Özdemir: Yetkiye Kilitlendik
Eğitim-Bir-Sen Karaman Şube Başkanı Yunus Özdemir, yetkiye kilitlendiklerini söyleyerek, şunları kaydetti: “İlçe temsilciliklerimiz, Şube sorumluluğundaki çalışmalarıyla birbirleri ile yarışıyorlar. Karaman’da yetkiyi alacak ve 2014 yılını Karaman’ın yetki yılı yapacağız. Kadınlar Komisyonumuzla, işyeri temsilcilerimizle birlikte çok az olan makası kapatmakla kalmayacak, yetkiyi alarak çalışmalarımızı taçlandıracağız.”

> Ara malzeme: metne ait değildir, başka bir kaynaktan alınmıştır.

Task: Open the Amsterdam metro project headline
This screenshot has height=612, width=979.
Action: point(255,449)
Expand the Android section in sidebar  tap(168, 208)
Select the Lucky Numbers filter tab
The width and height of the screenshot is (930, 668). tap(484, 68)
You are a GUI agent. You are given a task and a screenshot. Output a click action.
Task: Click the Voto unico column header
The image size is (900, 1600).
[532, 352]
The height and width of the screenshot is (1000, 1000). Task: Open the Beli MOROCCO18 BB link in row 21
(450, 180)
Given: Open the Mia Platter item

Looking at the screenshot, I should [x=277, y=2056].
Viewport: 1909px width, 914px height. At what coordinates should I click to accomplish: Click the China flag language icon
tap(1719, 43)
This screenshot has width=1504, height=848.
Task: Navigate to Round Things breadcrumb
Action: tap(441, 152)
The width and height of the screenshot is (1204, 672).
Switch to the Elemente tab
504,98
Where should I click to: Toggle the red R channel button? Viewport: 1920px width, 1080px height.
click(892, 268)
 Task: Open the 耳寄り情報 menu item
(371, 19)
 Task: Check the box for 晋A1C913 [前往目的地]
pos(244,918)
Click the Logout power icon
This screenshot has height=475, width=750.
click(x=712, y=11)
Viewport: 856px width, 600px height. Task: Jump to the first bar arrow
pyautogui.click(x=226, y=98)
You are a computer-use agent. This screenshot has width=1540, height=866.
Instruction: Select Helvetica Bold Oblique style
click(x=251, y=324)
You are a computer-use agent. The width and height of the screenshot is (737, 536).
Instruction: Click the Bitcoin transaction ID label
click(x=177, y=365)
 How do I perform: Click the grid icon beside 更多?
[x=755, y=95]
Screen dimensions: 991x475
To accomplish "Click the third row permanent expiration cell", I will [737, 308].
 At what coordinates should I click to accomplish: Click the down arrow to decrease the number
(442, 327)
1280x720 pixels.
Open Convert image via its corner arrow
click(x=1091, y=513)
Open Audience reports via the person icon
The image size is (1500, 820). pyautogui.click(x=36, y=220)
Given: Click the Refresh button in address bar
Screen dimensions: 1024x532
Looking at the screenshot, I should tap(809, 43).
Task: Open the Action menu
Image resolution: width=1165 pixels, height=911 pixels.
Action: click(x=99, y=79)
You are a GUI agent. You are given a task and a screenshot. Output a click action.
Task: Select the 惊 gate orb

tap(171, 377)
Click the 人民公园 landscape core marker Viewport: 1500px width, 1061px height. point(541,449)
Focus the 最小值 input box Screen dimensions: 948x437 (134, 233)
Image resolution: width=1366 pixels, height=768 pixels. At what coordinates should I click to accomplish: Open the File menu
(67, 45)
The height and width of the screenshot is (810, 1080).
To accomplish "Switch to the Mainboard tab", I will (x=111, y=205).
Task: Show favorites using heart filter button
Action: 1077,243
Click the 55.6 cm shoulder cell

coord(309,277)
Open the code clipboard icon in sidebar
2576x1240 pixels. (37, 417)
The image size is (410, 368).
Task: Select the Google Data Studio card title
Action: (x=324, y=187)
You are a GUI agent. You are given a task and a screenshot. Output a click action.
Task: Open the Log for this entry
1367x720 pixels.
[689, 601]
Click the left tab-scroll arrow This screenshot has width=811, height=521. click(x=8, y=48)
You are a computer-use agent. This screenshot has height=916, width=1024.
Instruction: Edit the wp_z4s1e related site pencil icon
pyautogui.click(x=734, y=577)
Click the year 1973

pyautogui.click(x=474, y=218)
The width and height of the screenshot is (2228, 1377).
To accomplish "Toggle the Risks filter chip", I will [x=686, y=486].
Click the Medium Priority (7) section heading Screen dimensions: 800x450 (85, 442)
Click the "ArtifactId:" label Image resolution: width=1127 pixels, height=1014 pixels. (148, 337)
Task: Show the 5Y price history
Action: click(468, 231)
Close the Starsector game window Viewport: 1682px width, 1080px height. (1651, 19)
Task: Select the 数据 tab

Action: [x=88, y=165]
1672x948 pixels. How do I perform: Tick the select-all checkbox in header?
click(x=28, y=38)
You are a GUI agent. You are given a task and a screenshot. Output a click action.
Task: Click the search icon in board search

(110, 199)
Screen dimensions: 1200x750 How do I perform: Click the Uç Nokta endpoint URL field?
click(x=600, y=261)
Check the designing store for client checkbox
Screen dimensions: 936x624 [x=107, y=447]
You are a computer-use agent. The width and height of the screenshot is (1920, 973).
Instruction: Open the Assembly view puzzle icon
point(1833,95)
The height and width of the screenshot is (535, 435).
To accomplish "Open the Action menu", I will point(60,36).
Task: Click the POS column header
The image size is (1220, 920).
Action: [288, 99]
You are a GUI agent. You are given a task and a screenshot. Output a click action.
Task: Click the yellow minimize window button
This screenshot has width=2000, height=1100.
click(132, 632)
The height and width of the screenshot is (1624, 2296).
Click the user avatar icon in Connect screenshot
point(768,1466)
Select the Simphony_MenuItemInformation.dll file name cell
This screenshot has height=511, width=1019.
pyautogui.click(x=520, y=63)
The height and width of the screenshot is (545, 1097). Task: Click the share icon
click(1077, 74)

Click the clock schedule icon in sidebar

Özüdoğru: Bizim Gücümüz Çalışanların Gücüdür
Eğitim-Bir-Sen Niğde Şube Başkanı Celalettin Özüdoğru, sendika olarak yetkiyi aldıktan sonra çalışanların sorunlarının çözülmeye başladığına dikkat çekerek, “Bizim gücümüz çalışanların ortak gücüdür. Biz yetkiyi aldıktan sonra çalışanların sorunları çözülmeye başladı. Sorunlardan beslenenlerin tersine, çözümlerle güçlenen yapımız sadece üyelerimize değil, tüm çalışanlara rahat nefes aldırıyor. Niğde olarak taşıdığımız sorumluluğu layıkıyla yerine getirmek için çalışıyoruz. Mayıs mutabakatında yeni bir sıçrama yapmak için hep birlikte emek veriyoruz. En az 2 bin 400 üyeyle mutabakata imza atmayı hedefliyoruz” şeklinde konuştu.
Aslan: Sendikalaşma Oranı İlimizde Yüzde 74
Eğitim-Bir-Sen Aksaray Şube Başkanı Mahmut Aslan ise, Aksaray’ın eğitim hizmet kolunda sendikalaşma oranının en yüksek olduğu illerin başında geldiğini ifade ederek, şunları söyledi: “İlimizde yüzde 74 oranında eğitimde sendikalaşma söz konusu. Biz geri kalan yüzde 26’lık dilim içerisinde 2 bin 400 olan mevcut sayımızı 3 bine çıkararak, hem sendikalaşma hem de ilimizdeki gücümüzün oranını yükselteceğiz. Bu konuda teşkilatımız ortak hedefe kilitlenmiş durumdadır.”